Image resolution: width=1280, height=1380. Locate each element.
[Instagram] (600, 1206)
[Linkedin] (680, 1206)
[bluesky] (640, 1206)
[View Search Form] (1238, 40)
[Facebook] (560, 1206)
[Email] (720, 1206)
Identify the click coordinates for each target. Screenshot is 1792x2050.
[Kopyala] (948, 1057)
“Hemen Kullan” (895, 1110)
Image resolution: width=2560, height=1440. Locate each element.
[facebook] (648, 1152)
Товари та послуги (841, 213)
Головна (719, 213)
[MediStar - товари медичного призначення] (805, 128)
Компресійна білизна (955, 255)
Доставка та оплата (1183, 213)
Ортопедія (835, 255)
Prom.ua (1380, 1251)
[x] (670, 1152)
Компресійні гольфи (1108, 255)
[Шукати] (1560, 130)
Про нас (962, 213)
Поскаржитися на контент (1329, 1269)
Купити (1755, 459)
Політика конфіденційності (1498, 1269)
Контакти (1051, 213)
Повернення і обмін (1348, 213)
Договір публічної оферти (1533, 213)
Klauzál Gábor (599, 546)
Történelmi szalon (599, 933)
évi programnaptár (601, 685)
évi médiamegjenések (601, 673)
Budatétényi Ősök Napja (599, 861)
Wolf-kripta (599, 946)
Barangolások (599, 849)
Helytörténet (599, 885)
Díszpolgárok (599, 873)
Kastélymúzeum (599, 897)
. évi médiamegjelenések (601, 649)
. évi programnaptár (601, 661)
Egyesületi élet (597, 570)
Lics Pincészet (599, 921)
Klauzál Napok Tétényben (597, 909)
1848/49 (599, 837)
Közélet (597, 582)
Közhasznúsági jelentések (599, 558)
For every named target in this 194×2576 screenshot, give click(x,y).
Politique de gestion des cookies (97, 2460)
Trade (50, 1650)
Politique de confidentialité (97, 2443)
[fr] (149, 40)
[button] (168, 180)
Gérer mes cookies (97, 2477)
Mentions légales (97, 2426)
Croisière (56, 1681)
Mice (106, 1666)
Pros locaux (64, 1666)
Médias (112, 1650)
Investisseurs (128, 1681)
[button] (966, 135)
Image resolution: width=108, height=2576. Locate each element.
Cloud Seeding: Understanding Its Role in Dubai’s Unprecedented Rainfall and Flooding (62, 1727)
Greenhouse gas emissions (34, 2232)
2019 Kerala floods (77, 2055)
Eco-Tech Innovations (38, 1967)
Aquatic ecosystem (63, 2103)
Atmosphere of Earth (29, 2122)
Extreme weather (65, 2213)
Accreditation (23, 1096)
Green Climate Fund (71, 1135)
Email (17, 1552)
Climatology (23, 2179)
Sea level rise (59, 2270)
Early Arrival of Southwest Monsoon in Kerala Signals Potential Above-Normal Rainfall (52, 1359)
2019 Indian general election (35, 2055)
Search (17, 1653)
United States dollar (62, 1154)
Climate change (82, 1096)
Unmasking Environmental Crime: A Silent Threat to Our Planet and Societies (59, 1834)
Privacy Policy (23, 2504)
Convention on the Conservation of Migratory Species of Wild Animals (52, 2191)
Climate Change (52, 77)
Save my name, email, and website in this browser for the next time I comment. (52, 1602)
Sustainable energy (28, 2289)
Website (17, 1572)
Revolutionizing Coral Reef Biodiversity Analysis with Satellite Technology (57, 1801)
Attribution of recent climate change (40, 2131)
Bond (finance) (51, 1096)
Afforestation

_ _ _

What is required:
Your job is to copy all the records exactly.

Task response:
Image resolution: width=1280, height=1380. Locate each element.
[Instagram] (600, 1206)
[Linkedin] (680, 1206)
[bluesky] (640, 1206)
[View Search Form] (1238, 40)
[Facebook] (560, 1206)
[Email] (720, 1206)
Identify the click coordinates for each target. Screenshot is 1792x2050.
[Kopyala] (948, 1057)
“Hemen Kullan” (895, 1110)
Image resolution: width=2560, height=1440. Locate each element.
[facebook] (648, 1152)
Товари та послуги (841, 213)
Головна (719, 213)
[MediStar - товари медичного призначення] (805, 128)
Компресійна білизна (955, 255)
Доставка та оплата (1183, 213)
Ортопедія (835, 255)
Prom.ua (1380, 1251)
[x] (670, 1152)
Компресійні гольфи (1108, 255)
[Шукати] (1560, 130)
Про нас (962, 213)
Поскаржитися на контент (1329, 1269)
Купити (1755, 459)
Політика конфіденційності (1498, 1269)
Контакти (1051, 213)
Повернення і обмін (1348, 213)
Договір публічної оферти (1533, 213)
Klauzál Gábor (599, 546)
Történelmi szalon (599, 933)
évi programnaptár (601, 685)
évi médiamegjenések (601, 673)
Budatétényi Ősök Napja (599, 861)
Wolf-kripta (599, 946)
Barangolások (599, 849)
Helytörténet (599, 885)
Díszpolgárok (599, 873)
Kastélymúzeum (599, 897)
. évi médiamegjelenések (601, 649)
. évi programnaptár (601, 661)
Egyesületi élet (597, 570)
Lics Pincészet (599, 921)
Klauzál Napok Tétényben (597, 909)
1848/49 (599, 837)
Közélet (597, 582)
Közhasznúsági jelentések (599, 558)
For every named target in this 194×2576 screenshot, give click(x,y).
Politique de gestion des cookies (97, 2460)
Trade (50, 1650)
Politique de confidentialité (97, 2443)
[fr] (149, 40)
[button] (168, 180)
Gérer mes cookies (97, 2477)
Mentions légales (97, 2426)
Croisière (56, 1681)
Mice (106, 1666)
Pros locaux (64, 1666)
Médias (112, 1650)
Investisseurs (128, 1681)
[button] (966, 135)
Image resolution: width=108, height=2576. Locate each element.
Cloud Seeding: Understanding Its Role in Dubai’s Unprecedented Rainfall and Flooding (62, 1727)
Greenhouse gas emissions (34, 2232)
2019 Kerala floods (77, 2055)
Eco-Tech Innovations (38, 1967)
Aquatic ecosystem (63, 2103)
Atmosphere of Earth (29, 2122)
Extreme weather (65, 2213)
Accreditation (23, 1096)
Green Climate Fund (71, 1135)
Email (17, 1552)
Climatology (23, 2179)
Sea level rise (59, 2270)
Early Arrival of Southwest Monsoon in Kerala Signals Potential Above-Normal Rainfall (52, 1359)
2019 Indian general election (35, 2055)
Search (17, 1653)
United States dollar (62, 1154)
Climate change (82, 1096)
Unmasking Environmental Crime: A Silent Threat to Our Planet and Societies (59, 1834)
Privacy Policy (23, 2504)
Convention on the Conservation of Migratory Species of Wild Animals (52, 2191)
Climate Change (52, 77)
Save my name, email, and website in this browser for the next time I comment. (52, 1602)
Sustainable energy (28, 2289)
Website (17, 1572)
Revolutionizing Coral Reef Biodiversity Analysis with Satellite Technology (57, 1801)
Attribution of recent climate change (40, 2131)
Bond (finance) (51, 1096)
Afforestation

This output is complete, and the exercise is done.